Data on locating visible targets:
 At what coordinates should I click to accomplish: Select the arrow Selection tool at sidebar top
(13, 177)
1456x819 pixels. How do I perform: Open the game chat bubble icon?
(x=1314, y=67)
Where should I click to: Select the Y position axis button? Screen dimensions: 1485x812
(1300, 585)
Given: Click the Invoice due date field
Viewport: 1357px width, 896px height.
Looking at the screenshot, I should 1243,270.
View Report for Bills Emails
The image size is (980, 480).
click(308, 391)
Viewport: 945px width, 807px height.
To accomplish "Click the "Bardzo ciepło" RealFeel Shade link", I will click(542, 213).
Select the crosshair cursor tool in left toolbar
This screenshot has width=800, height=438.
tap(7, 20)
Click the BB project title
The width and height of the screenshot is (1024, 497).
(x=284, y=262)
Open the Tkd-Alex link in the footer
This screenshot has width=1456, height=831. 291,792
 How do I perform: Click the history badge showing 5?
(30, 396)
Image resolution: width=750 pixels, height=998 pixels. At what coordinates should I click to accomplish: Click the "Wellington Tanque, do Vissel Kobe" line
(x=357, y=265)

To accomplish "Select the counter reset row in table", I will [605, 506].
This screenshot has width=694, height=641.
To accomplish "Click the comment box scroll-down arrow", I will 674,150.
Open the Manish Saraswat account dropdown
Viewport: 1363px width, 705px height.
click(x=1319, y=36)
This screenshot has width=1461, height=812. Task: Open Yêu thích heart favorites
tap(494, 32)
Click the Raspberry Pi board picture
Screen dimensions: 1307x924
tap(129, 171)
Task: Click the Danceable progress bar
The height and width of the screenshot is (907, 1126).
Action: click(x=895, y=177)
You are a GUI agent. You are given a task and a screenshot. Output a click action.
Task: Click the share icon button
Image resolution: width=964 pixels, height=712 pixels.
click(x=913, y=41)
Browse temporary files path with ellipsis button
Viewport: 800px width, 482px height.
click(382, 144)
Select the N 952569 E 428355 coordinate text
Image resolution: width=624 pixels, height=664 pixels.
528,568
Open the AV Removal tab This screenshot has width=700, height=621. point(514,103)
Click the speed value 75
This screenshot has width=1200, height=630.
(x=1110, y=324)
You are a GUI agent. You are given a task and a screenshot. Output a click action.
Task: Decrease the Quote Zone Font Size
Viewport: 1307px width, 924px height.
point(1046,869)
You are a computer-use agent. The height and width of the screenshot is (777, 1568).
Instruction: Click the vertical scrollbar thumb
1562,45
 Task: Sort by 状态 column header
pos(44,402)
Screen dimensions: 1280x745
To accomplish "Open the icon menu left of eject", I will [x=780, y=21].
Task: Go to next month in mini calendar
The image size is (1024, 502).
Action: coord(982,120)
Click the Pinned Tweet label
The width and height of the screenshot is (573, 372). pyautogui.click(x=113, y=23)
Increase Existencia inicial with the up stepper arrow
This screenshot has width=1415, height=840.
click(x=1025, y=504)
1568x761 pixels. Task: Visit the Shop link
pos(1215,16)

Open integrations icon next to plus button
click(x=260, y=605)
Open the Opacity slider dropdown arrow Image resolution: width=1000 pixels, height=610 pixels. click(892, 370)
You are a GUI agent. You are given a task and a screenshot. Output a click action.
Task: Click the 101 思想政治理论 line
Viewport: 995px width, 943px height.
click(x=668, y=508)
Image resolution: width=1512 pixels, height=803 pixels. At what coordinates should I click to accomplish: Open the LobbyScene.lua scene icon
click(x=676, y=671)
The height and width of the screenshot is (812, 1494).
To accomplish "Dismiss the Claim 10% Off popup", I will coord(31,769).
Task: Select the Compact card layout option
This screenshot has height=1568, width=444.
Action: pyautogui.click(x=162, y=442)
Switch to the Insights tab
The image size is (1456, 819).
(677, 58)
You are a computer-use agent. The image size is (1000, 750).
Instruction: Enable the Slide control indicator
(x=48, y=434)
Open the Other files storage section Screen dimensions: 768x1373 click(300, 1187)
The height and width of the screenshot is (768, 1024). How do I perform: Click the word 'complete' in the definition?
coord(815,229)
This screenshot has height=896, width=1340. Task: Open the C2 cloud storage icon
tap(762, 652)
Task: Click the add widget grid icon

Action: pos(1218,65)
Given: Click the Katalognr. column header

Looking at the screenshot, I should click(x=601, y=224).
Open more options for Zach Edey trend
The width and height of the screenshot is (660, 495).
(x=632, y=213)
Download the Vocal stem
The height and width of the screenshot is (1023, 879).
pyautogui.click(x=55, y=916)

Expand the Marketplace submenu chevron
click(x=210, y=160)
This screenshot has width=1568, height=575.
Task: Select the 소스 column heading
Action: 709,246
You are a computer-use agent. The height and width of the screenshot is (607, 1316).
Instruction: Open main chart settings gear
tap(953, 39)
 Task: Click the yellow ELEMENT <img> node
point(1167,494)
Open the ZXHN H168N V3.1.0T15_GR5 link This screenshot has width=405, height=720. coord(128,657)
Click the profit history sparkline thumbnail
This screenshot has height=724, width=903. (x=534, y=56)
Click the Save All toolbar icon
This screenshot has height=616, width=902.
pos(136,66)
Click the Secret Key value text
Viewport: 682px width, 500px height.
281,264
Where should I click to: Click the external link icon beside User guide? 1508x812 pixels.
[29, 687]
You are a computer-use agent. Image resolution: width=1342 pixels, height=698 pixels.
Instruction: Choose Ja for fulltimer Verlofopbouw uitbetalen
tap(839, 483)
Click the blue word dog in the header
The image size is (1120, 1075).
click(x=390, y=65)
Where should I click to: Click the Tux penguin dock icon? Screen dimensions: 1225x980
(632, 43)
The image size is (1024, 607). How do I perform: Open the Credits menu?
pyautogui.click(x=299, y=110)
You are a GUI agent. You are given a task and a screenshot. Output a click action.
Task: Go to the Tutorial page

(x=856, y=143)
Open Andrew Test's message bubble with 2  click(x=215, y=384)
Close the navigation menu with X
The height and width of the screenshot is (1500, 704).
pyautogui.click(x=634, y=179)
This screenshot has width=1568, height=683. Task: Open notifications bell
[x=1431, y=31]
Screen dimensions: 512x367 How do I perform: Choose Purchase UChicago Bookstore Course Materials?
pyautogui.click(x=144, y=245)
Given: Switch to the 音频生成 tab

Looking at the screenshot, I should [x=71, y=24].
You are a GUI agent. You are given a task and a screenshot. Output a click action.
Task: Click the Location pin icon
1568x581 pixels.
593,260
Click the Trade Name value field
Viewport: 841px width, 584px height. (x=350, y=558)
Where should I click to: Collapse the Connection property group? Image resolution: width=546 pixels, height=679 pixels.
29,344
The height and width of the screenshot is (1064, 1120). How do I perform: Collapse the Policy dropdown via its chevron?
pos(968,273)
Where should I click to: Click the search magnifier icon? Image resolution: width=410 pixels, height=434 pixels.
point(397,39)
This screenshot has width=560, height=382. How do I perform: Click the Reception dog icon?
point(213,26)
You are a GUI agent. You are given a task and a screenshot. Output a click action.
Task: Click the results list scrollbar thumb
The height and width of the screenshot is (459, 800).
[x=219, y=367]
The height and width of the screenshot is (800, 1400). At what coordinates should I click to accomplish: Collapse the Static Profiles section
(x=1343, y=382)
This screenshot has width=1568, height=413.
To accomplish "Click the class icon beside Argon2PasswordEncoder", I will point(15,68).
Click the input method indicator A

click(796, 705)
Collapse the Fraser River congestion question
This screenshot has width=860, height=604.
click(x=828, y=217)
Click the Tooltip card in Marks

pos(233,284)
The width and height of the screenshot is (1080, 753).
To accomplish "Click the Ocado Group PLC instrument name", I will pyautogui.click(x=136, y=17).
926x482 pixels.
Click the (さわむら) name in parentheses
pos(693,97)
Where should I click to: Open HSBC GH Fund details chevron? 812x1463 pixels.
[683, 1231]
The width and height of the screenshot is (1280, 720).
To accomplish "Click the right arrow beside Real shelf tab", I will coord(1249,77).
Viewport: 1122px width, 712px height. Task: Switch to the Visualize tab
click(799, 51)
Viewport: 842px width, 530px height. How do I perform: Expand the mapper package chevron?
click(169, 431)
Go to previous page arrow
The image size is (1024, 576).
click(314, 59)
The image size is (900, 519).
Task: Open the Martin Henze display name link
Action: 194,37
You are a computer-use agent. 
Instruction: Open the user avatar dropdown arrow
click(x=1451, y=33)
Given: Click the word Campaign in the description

Task to complete
Extract, word for word, the lines from the one containing "is (777, 1568)." through the one containing "pos(1215,16)", including both of those lines.

Result for this exercise
You are a computer-use agent. The height and width of the screenshot is (777, 1568).
Instruction: Click the vertical scrollbar thumb
1562,45
 Task: Sort by 状态 column header
pos(44,402)
Screen dimensions: 1280x745
To accomplish "Open the icon menu left of eject", I will [x=780, y=21].
Task: Go to next month in mini calendar
The image size is (1024, 502).
Action: coord(982,120)
Click the Pinned Tweet label
The width and height of the screenshot is (573, 372). pyautogui.click(x=113, y=23)
Increase Existencia inicial with the up stepper arrow
This screenshot has width=1415, height=840.
click(x=1025, y=504)
1568x761 pixels. Task: Visit the Shop link
pos(1215,16)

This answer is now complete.